■ What the task requires
The answer must consist solely of the lines from the one containing "The height and" through the last line of the records below, repeated exactly, with all pictures omitted.

*** Opening Information ***

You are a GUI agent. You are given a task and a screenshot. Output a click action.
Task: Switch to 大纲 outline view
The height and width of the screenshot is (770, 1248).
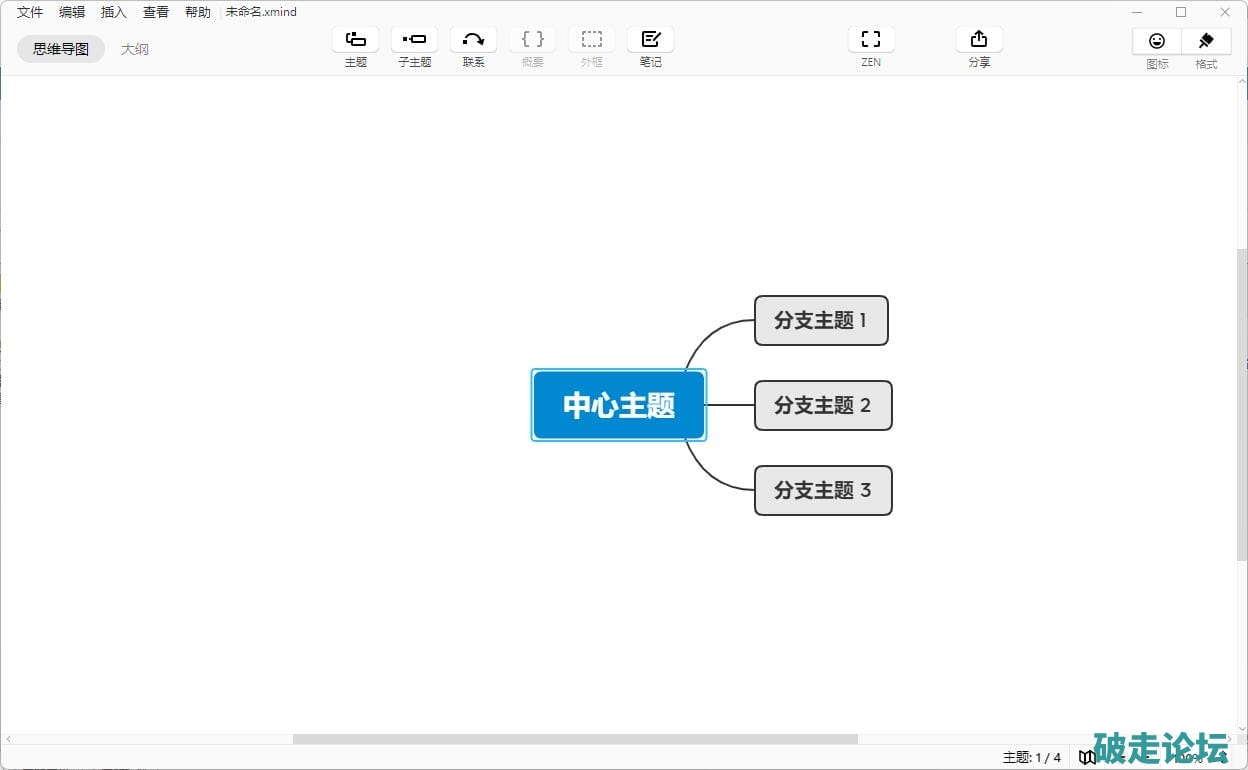coord(135,49)
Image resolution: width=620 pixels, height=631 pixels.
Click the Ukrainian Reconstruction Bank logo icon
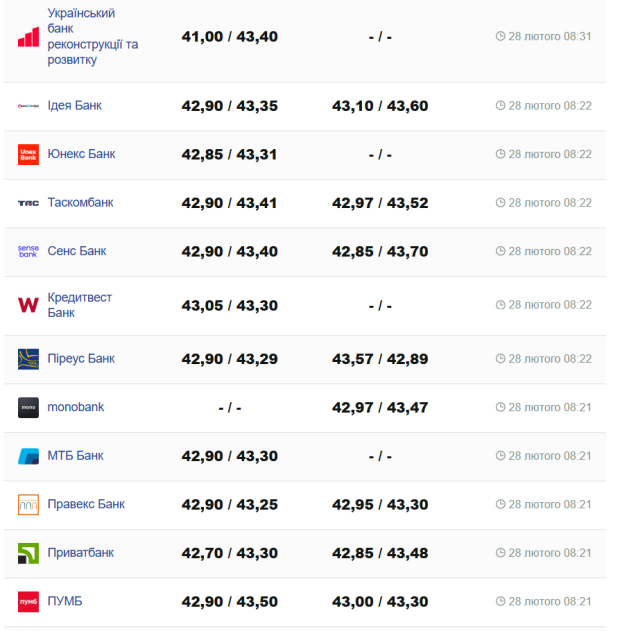click(x=28, y=37)
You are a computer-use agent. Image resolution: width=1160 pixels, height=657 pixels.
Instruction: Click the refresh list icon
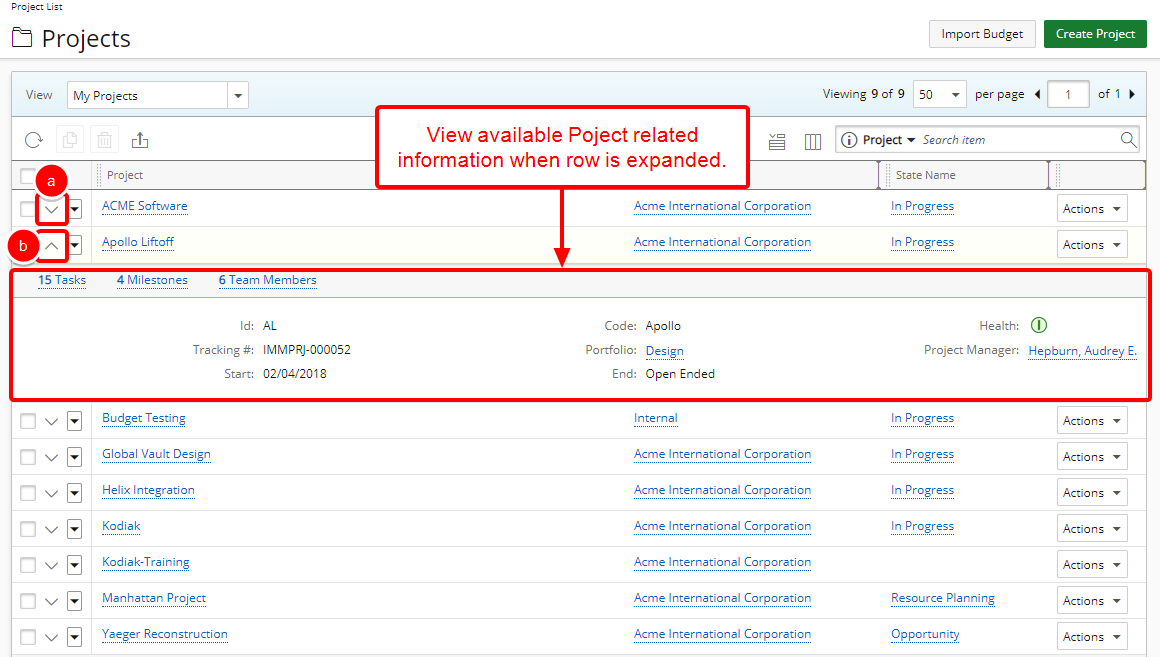coord(34,140)
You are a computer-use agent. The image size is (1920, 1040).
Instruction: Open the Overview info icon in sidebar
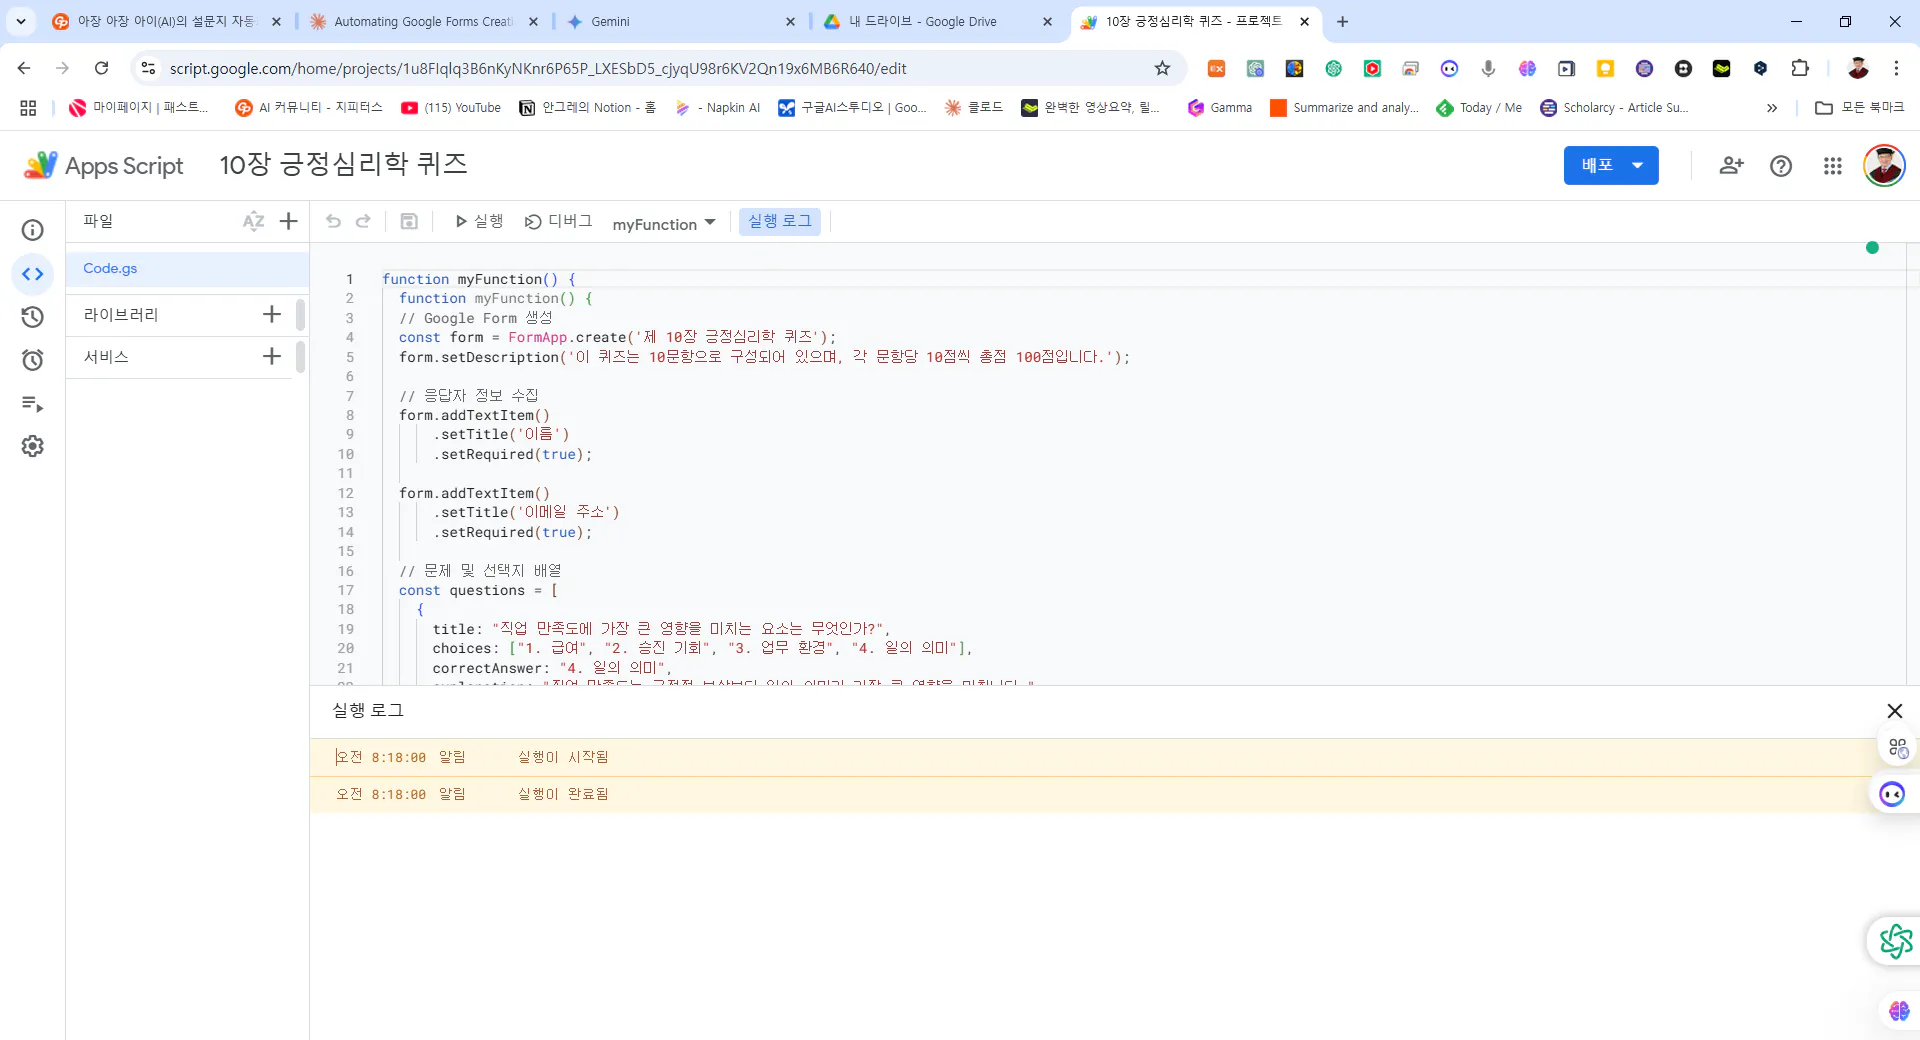pyautogui.click(x=33, y=231)
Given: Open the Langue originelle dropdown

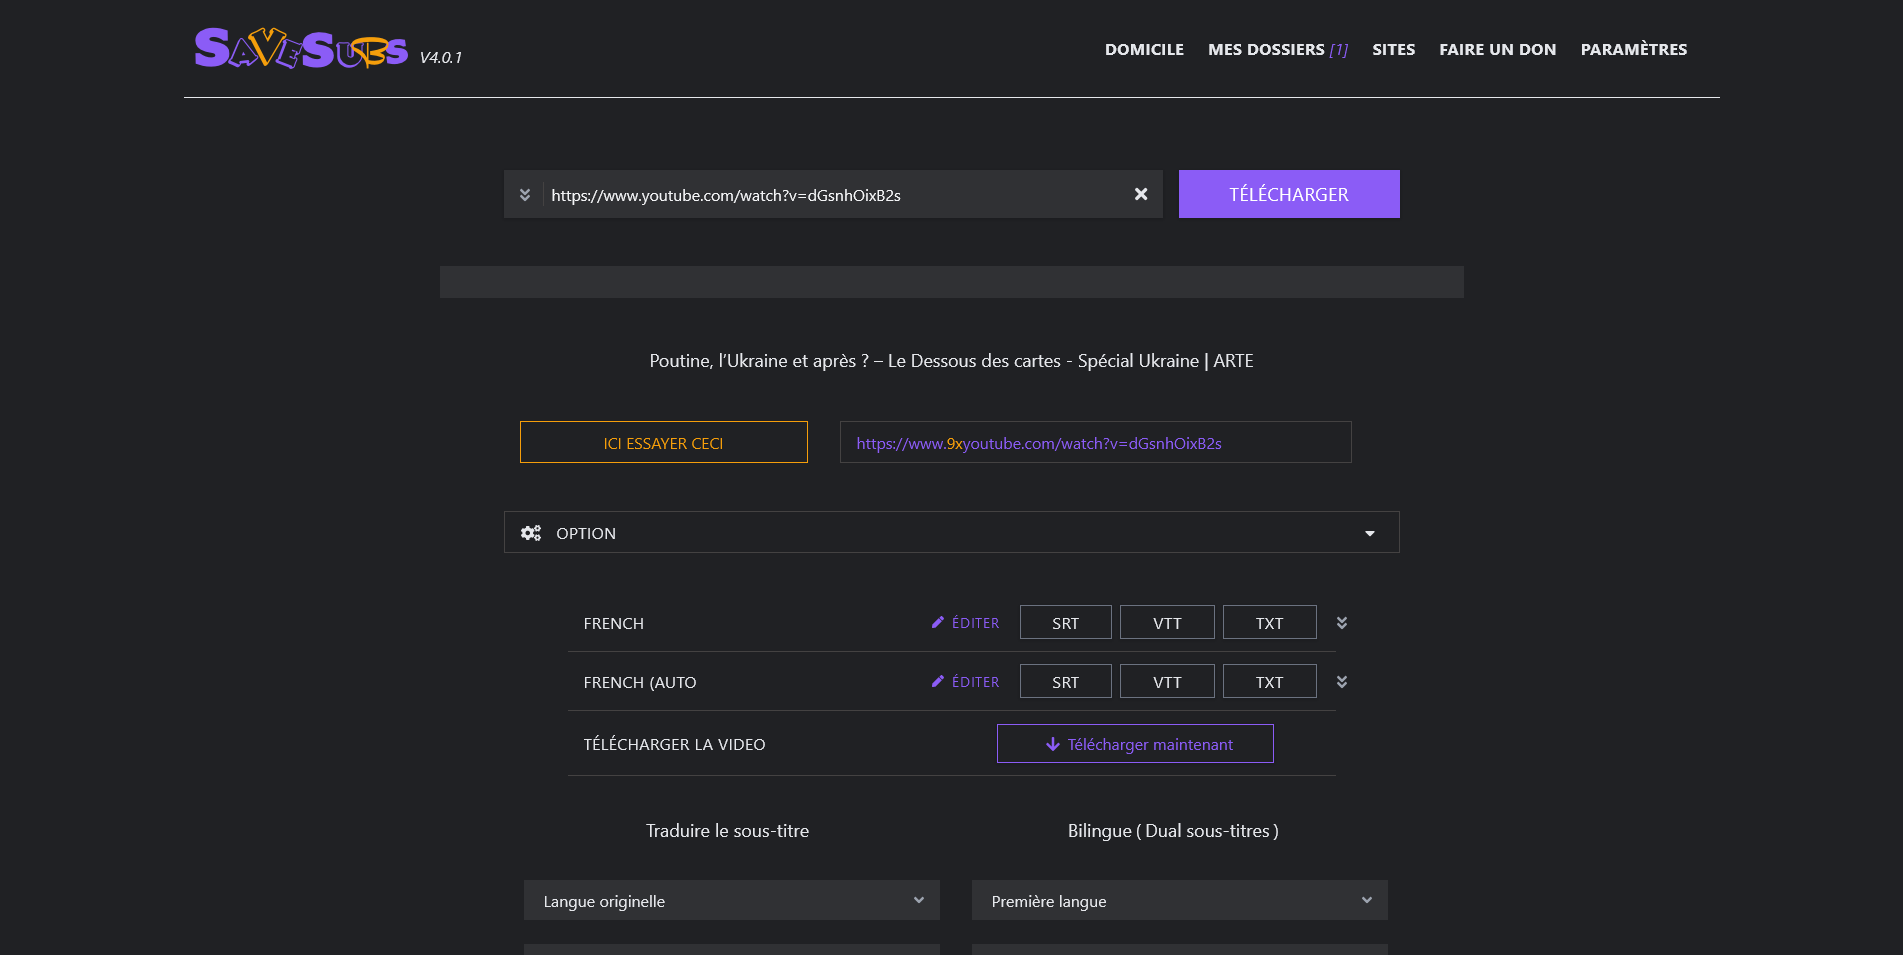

*** Closing Information ***

■ Your response
The height and width of the screenshot is (770, 1248).
coord(135,49)
Image resolution: width=620 pixels, height=631 pixels.
Click the Ukrainian Reconstruction Bank logo icon
click(x=28, y=37)
You are a computer-use agent. Image resolution: width=1160 pixels, height=657 pixels.
Instruction: Click the refresh list icon
coord(34,140)
You are a computer-use agent. The image size is (1920, 1040).
Instruction: Open the Overview info icon in sidebar
pyautogui.click(x=33, y=231)
Given: Open the Langue originelle dropdown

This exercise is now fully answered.